Pdist vs. cdist performance

I have seen this question asked in the past but I am getting a strange result where pdist is almost 20 times slower than cdist. I believe that in the previous versions of pytorch I did not see this difference (I am using 2.1.1)
Here are the steps to reproduce my timings:

import torch
import scipy.spatial.distance # to convert pdist vector to matrix

x = torch.randn(3000,200,device=‘cuda’,dtype=torch.float32)
x_unsqueeze = x.unsqueeze(0) # need batch dimension for cdist

pdist = torch.pdist(x).cpu().numpy()
pdist = scipy.spatial.distance.squareform(pdist)
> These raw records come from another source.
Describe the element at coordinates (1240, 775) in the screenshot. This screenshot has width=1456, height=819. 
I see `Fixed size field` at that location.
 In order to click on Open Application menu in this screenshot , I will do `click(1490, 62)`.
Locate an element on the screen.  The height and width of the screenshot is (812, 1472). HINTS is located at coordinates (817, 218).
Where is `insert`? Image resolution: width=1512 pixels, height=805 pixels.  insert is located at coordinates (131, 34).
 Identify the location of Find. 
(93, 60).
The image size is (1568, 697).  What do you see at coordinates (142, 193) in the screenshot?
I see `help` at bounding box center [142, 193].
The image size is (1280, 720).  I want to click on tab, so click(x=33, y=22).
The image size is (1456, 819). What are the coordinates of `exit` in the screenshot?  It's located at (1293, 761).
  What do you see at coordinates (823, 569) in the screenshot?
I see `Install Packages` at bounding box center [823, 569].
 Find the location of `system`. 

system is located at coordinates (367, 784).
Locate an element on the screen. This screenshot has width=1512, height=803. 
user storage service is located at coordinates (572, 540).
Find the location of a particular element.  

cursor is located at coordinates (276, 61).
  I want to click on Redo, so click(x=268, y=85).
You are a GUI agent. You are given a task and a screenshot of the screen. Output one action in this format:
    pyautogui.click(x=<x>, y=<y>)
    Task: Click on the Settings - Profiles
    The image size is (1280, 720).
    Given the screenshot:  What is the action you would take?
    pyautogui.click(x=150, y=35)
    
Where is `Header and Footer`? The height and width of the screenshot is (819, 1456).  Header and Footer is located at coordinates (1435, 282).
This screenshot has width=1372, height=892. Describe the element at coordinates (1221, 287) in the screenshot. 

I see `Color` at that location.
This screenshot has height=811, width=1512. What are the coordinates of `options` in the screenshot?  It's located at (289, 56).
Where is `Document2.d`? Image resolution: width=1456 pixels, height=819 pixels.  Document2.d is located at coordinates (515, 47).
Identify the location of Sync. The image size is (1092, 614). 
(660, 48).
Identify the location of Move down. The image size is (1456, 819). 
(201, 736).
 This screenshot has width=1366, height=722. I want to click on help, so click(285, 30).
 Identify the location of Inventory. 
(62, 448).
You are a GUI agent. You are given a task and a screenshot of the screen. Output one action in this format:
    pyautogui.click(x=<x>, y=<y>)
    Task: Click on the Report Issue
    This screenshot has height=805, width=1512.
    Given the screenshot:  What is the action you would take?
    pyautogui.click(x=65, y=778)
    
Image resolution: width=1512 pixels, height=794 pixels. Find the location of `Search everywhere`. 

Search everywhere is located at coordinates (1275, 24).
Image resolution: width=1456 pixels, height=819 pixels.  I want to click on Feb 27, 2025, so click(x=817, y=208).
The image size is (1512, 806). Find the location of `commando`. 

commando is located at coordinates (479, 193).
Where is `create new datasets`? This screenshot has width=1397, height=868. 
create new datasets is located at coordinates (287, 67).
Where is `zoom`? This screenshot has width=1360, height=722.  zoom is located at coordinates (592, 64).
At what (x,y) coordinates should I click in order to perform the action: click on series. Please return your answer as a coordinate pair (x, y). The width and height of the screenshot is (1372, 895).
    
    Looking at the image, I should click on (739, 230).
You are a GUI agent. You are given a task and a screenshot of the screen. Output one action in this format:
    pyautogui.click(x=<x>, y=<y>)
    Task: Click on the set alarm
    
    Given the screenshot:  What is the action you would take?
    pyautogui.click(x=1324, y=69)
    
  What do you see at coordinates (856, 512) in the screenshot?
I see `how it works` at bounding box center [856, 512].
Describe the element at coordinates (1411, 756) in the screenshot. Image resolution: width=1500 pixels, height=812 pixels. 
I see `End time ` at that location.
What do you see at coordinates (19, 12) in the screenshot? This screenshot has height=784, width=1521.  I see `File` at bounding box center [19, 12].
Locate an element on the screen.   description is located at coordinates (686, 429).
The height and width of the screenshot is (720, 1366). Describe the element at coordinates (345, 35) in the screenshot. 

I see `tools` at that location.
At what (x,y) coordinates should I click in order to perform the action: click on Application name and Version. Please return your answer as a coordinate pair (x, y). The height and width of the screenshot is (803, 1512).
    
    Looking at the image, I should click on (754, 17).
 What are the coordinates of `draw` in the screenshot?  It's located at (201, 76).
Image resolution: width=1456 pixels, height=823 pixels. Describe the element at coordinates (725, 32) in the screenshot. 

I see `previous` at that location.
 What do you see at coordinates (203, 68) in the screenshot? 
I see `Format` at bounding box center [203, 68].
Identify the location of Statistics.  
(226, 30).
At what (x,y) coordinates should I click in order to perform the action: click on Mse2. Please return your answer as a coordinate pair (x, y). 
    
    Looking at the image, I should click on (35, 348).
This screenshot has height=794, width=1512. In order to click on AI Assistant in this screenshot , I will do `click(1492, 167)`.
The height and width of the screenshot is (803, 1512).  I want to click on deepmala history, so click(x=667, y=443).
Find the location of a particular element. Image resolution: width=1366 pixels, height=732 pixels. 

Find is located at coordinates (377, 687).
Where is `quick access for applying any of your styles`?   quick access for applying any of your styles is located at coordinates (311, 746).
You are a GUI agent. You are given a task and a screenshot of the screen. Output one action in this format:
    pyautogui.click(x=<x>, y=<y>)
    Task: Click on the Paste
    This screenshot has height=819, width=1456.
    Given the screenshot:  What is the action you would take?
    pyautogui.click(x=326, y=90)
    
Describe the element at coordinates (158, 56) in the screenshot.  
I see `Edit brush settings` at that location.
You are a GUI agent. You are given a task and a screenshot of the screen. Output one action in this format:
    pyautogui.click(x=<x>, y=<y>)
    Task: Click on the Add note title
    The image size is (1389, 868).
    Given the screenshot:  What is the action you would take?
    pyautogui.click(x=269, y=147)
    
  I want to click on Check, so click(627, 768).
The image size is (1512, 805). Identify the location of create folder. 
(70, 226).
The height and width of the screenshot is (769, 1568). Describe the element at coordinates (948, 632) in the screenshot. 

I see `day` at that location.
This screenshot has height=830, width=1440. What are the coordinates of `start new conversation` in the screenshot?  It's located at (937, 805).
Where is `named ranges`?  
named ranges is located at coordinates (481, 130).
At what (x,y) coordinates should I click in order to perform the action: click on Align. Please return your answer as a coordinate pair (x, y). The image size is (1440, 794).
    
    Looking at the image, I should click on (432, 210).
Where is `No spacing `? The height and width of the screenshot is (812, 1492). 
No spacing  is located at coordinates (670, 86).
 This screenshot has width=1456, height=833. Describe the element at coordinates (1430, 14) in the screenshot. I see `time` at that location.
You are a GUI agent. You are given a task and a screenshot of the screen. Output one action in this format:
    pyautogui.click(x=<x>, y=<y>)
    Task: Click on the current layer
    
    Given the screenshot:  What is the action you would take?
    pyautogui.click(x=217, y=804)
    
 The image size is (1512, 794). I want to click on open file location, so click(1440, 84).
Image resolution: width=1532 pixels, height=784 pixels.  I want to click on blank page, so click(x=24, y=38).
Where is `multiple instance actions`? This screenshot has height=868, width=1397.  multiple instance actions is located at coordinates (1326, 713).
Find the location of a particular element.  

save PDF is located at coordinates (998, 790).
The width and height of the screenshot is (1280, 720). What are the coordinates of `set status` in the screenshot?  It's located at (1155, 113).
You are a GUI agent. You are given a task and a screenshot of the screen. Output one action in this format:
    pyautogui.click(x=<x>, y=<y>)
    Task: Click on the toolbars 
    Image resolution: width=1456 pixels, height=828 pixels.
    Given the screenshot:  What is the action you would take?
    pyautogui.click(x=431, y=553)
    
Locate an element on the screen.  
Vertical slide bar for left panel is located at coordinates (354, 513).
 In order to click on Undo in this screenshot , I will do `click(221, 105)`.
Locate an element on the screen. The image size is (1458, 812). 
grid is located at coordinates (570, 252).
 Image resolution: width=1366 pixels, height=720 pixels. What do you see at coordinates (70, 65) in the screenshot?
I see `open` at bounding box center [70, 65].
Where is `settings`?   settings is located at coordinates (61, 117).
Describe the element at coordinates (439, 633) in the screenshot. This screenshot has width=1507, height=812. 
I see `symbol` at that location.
cdist = torch.cdist(x_unsqueeze,x_unsqueeze).squeeze().cpu().numpy()
np.fill_diagonal(cdist,0) # set diagonal to 0 for comparison with pdist result

np.allclose(cdist,pdist) # verify that both computations give the same result

timeit torch.cdist(x_unsqueeze,x_unsqueeze).squeeze().cpu().numpy()
13.1 ms ± 8.17 µs per loop (mean ± std. dev. of 7 runs, 100 loops each)

timeit torch.pdist(x).cpu().numpy()
215 ms ± 1.67 ms per loop (mean ± std. dev. of 7 runs, 1 loop each)